Altınoluk dergisinin yeni sayısı masama ulaştı. Emeği geçenleri kutlar daha nice sayılara ulaşmasını temenni ederim. Dini dergicilikte Altınoluk çok merhaleler aldı yeni kadroları bünyesine katıp aşk ve şevkle ilerlemeye devam etti. Dergi yazar içinde okur içinde diri bir nefestir bunu her defasında hissederek dergiyi alır okurum bu sayıyı da öyle duygular içinde okudum.
Gündemi takip eden kadro nitelikli metinleri ve yazarları bularak fikir dünyamızı hikmetli bilgilerle donatıp aydınlara doğru yol almamızı sağlıyor. Kaosun hakim olduğu zamanlara verilecek en iyi cevap ilahi buyrukların esenliği olsa gerek. Kadim değerlerin bize bıraktığı mirası her ay yeniden ele alıp bunu usulü dairesince kelimelere dökmek takdire şayan.
Geleneğin insan eğitim metotlarından biri olan dergi formu eskilerin mektubat dedikleri alanının bu güne yansıması aslında.Büyük erenlerin mektubatı bu gün okunup dururken yıllar içinde dergilerde bir daha o gözle değerlendirelecek.
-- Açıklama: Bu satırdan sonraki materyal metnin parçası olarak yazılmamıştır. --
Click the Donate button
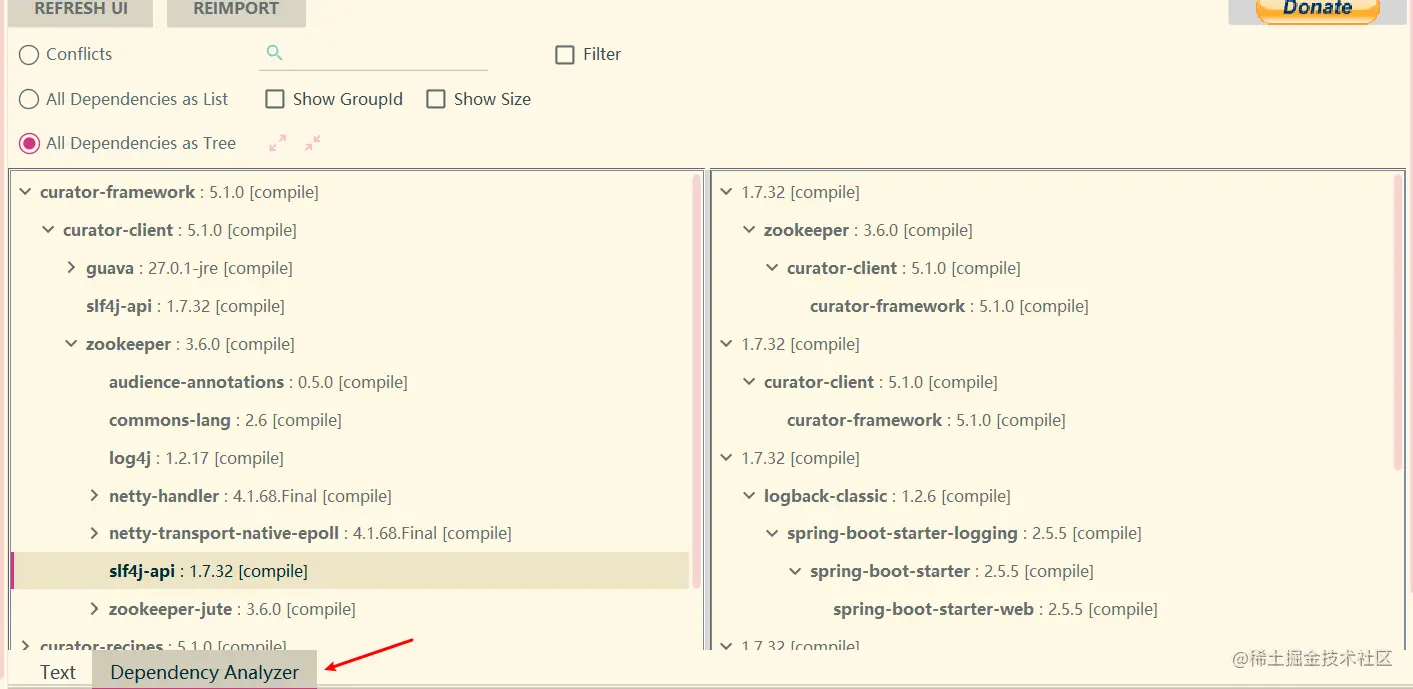Image resolution: width=1413 pixels, height=689 pixels. point(1318,10)
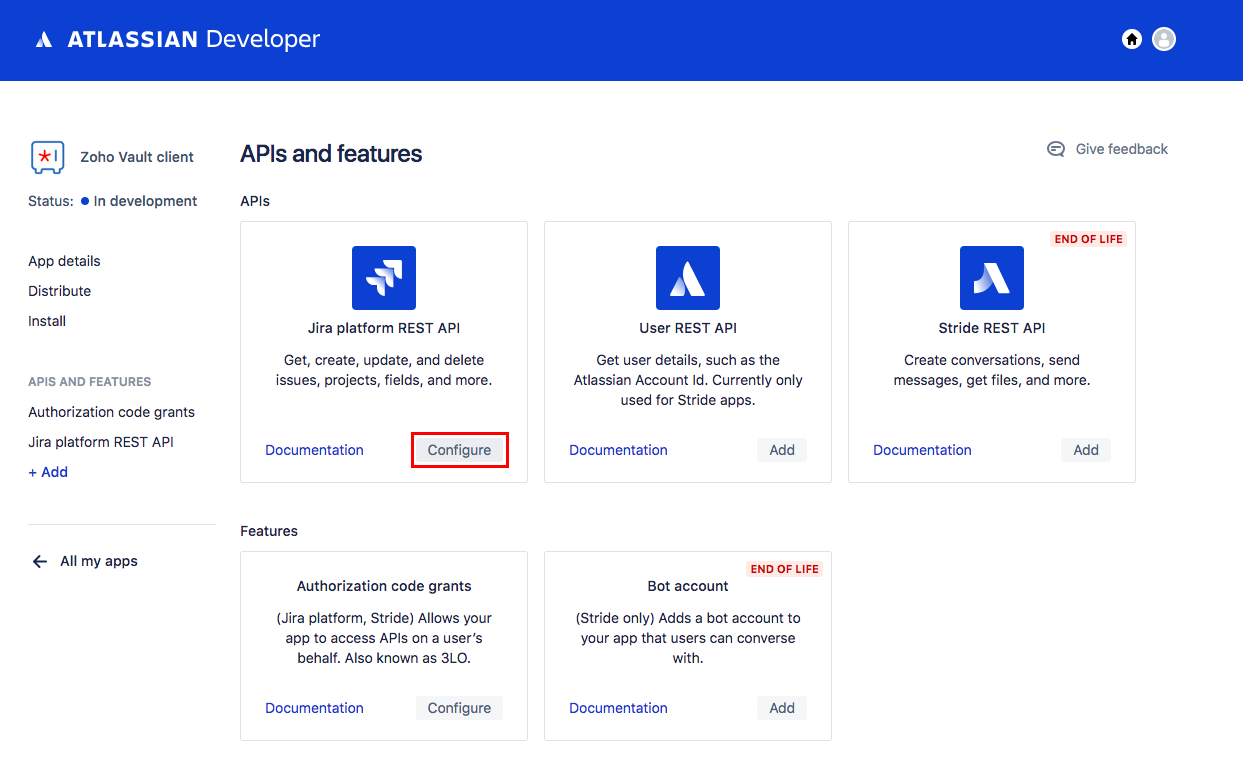1243x783 pixels.
Task: Open App details in sidebar
Action: click(64, 261)
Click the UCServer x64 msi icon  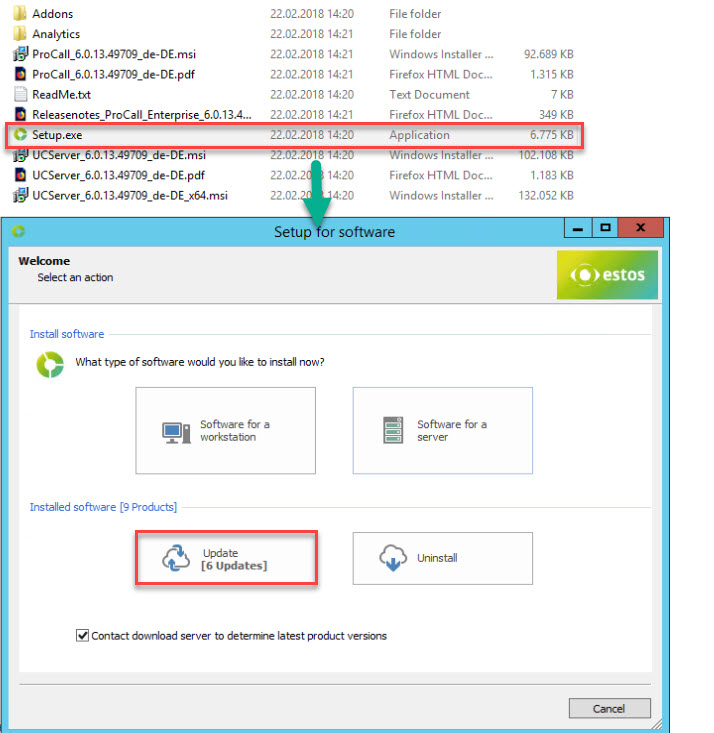(20, 195)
Dergi kufi tarzda bir hüsnü hatla başlıyor ve Bismillahirrahmanirrahim diyor arkasında TEKNOLOJİ : YA KURTULUŞ YA KAYBEDİŞ döviziyle bizi okumaya davet ediyor.
İki yüzyılı aşan bir süredir teknoloji ve sanayi davasında geldiğimiz yer ortada kendimizden kaynaklanmayan teknolojinin esareti üzerimizden gitmek bilmiyor ve hala tezatlar arasında bulamadığımız ahenkle ötelere savrulup gidiyoruz.
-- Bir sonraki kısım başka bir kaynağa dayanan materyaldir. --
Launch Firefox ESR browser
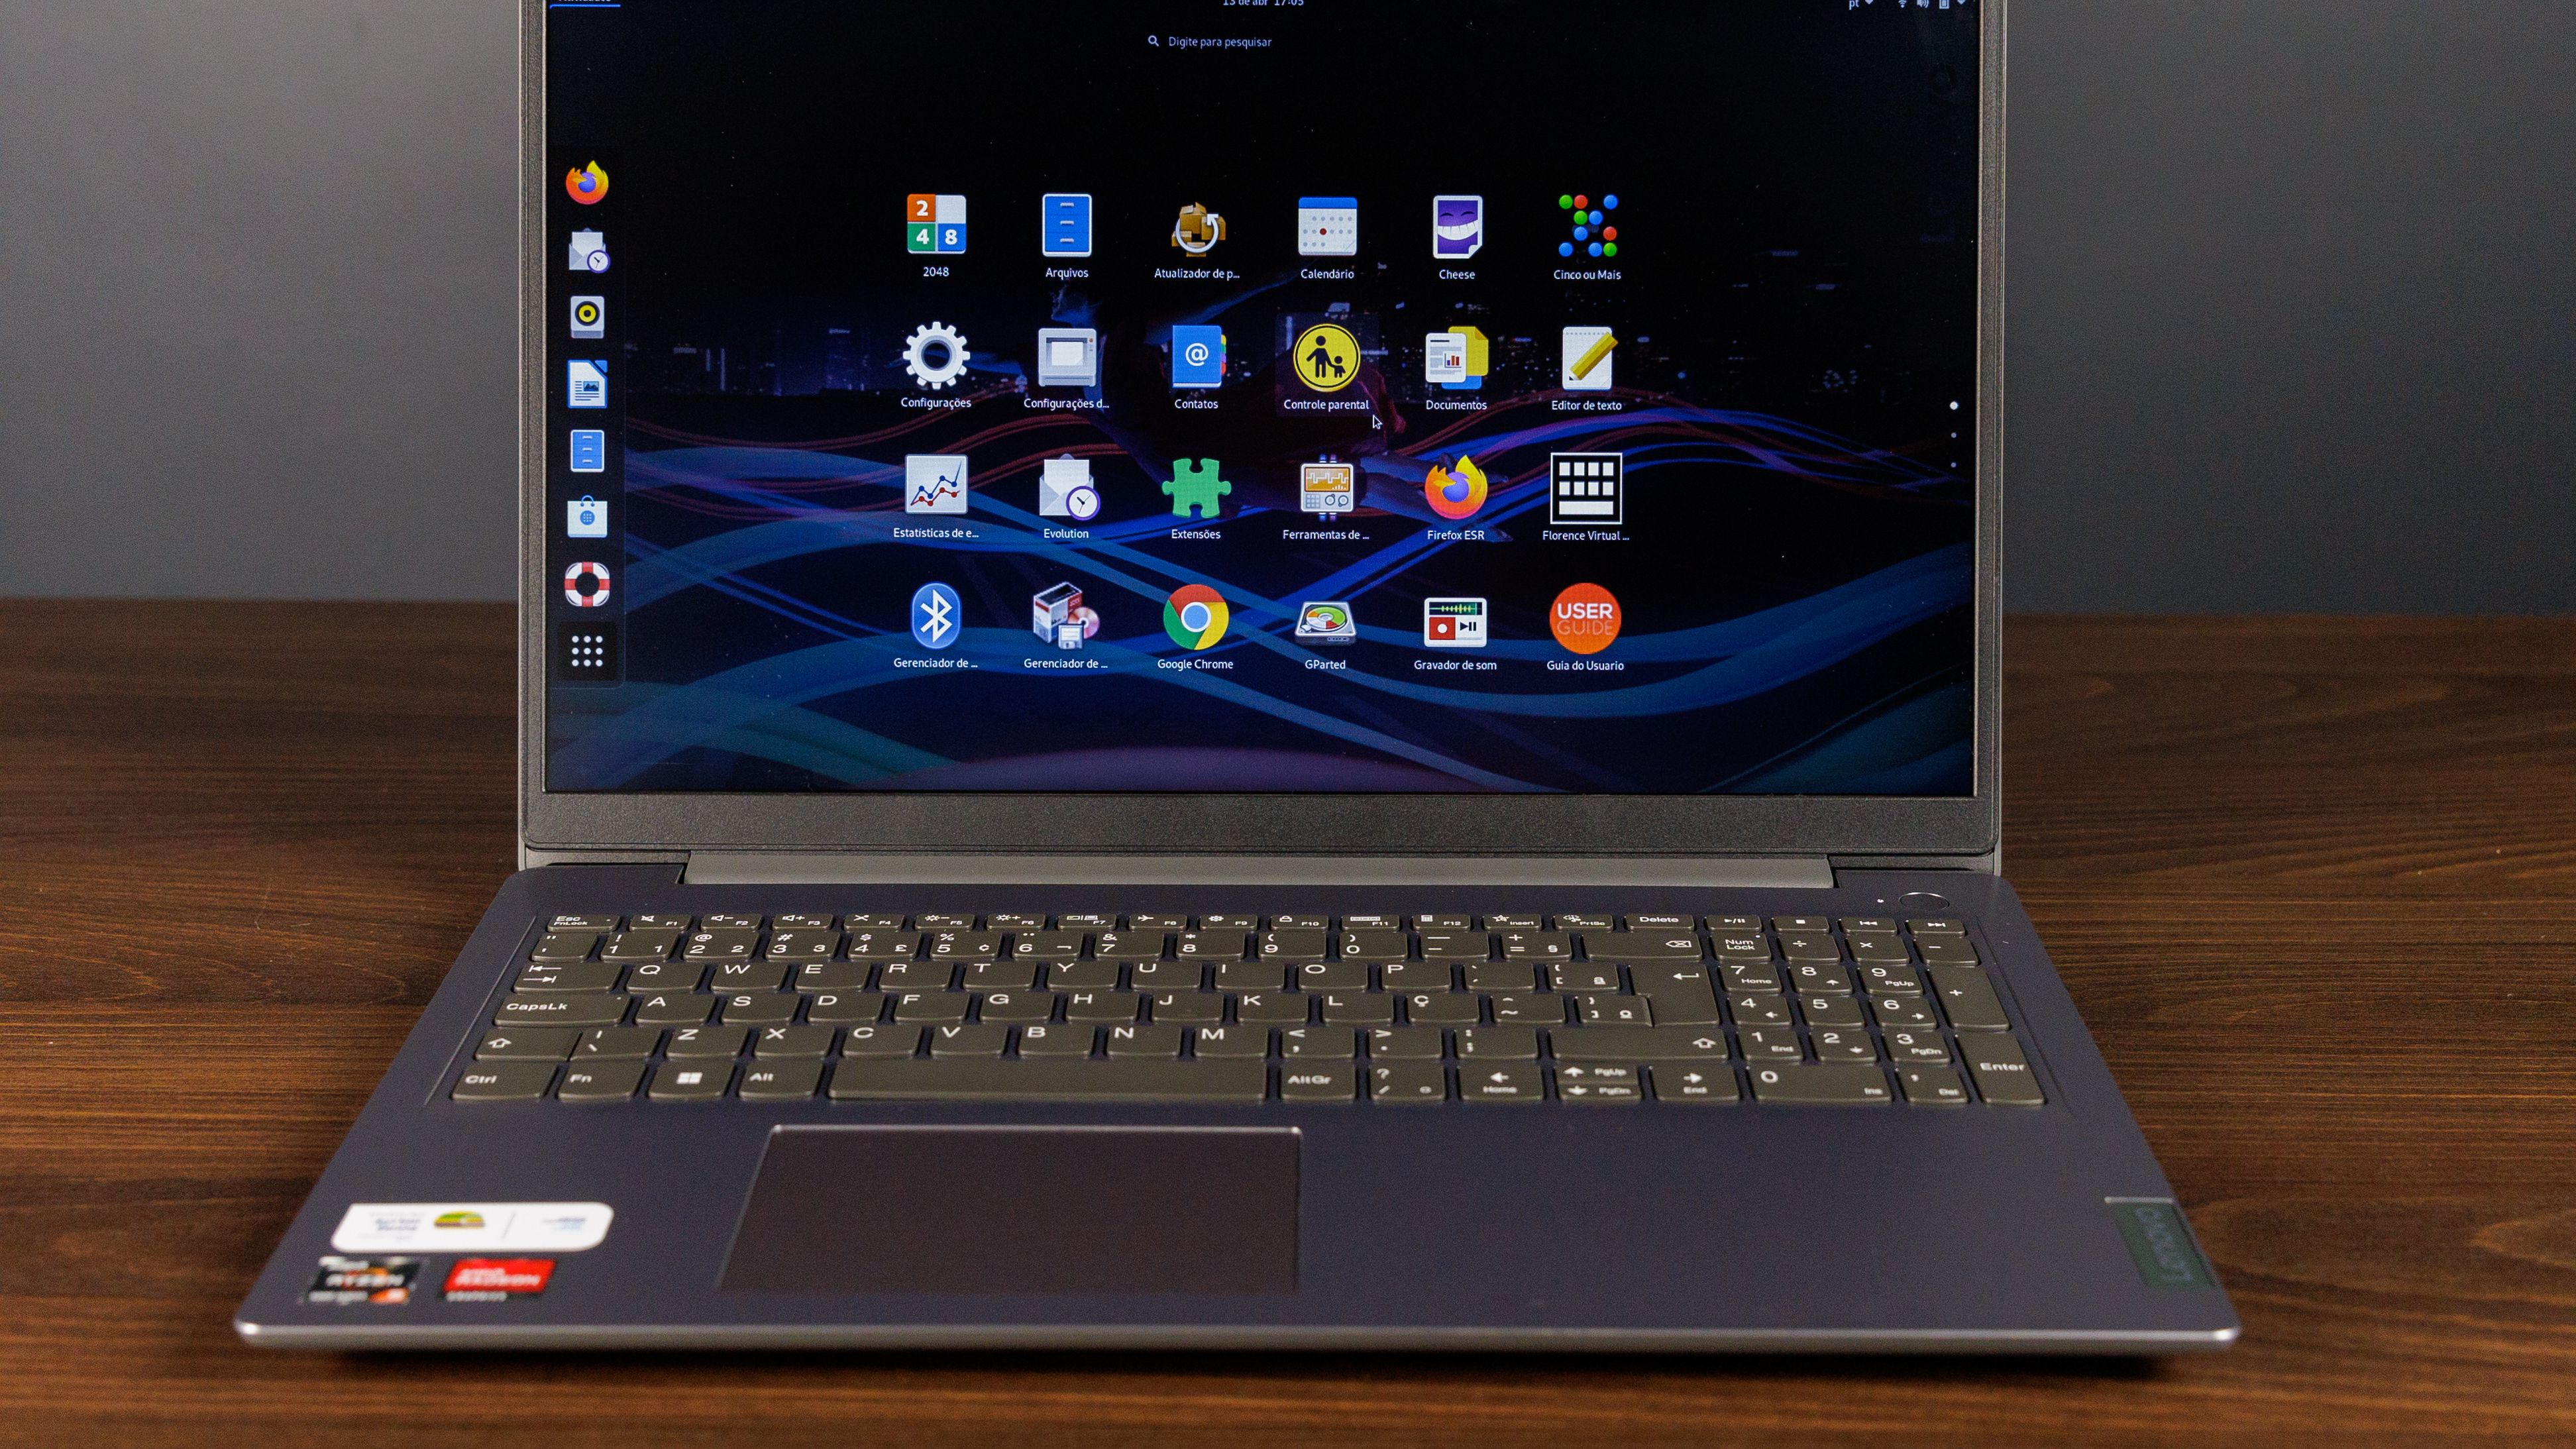The height and width of the screenshot is (1449, 2576). 1454,486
Teknoloji dip dalgalarına benziyor!
Lütfi Arslan kapak konusu olan olguyu özetliyerek şunları yazıyor “ Bugün ise muhayyilenin sınır tanımayışına şahit oluyoruz…Muhayyilesi uzayan insan haddini aştı. Göklerle irtibatını kopardı… Ne zaman ki bilim insanları her şeyi izah edebileceğine inandırdı, “ boşlukların tanrısı” yerini bilim ve teknolojiye bıraktı. Şimdilerde dijitalleşen teknoloji yapay zeka ile her şeyin , hatta ölümsüzlüğün bile mümkün olacağına inandırıyor. İNSANLARIN İMTİHANI ARTIK NE PARA , NE DE STATÜDÜR ;İMTİHAN HEPSİNİN BİRLEŞTİĞİ BÜTÜNLEŞTİĞİVE KENDİSİNİ İFADE EDİLDİĞİ TEKNOLOJİDİR”
Derginin kapak konusunun nirengi işte burası.
Sayfaları çevirdikçe duyarlı nezih insanların öğretici olmak adına yaptıklarına şahit oluyorsunuz ki bu ne güzel bir özveridir. Süleyman Derin sağlam iradeli insan dan bahsederken Sertaç Timur Demir ile yapılar röportaj hayli nitelikli yazının tamamını oradan okumanızı öneririm. Sertaç bey şöyle bir soru soruyor “ bir zamanlar elindeki tesbihle huşu içinde gezen bir derviş ile bugün telefonuna bakarken kendinden geçen kişi birbirine benzemiyor mu? “
Erenler aslında olay telefon değil bilgisayar denilen alet ve onun aldığı yeni esrük yüz.
İnsan , eşya ve mana üzerine adlı deneme yazan Gökhan Oruç Önalan ‘ın yeni yazılara imza atması da temennim. Okuyarak yazdığını gösteren Önalan bu tür yazılara devam ederse kendi dünyasından neşet eden hikmetlerle bizlere yoldaşlık edeceğe benziyor.
Suriye Devrimi hakkında etraflıca bilgi veren BEYTULLAH DEMİRCİOĞLU nu kutlarım özü paylaşıp ne güzel iyilik yapmış.
Derginin arka sayfalarını da özenle okuyorum HALİME DEMİREŞİK tarafından yapılan dört sayıdır süren röportajın bu kadar uzun olması edebi bilgiler açısından doğru değil Hülya Hanımın anlattıkları dini hayat açısından çok önemli hanımefendiye saadetler dilerim.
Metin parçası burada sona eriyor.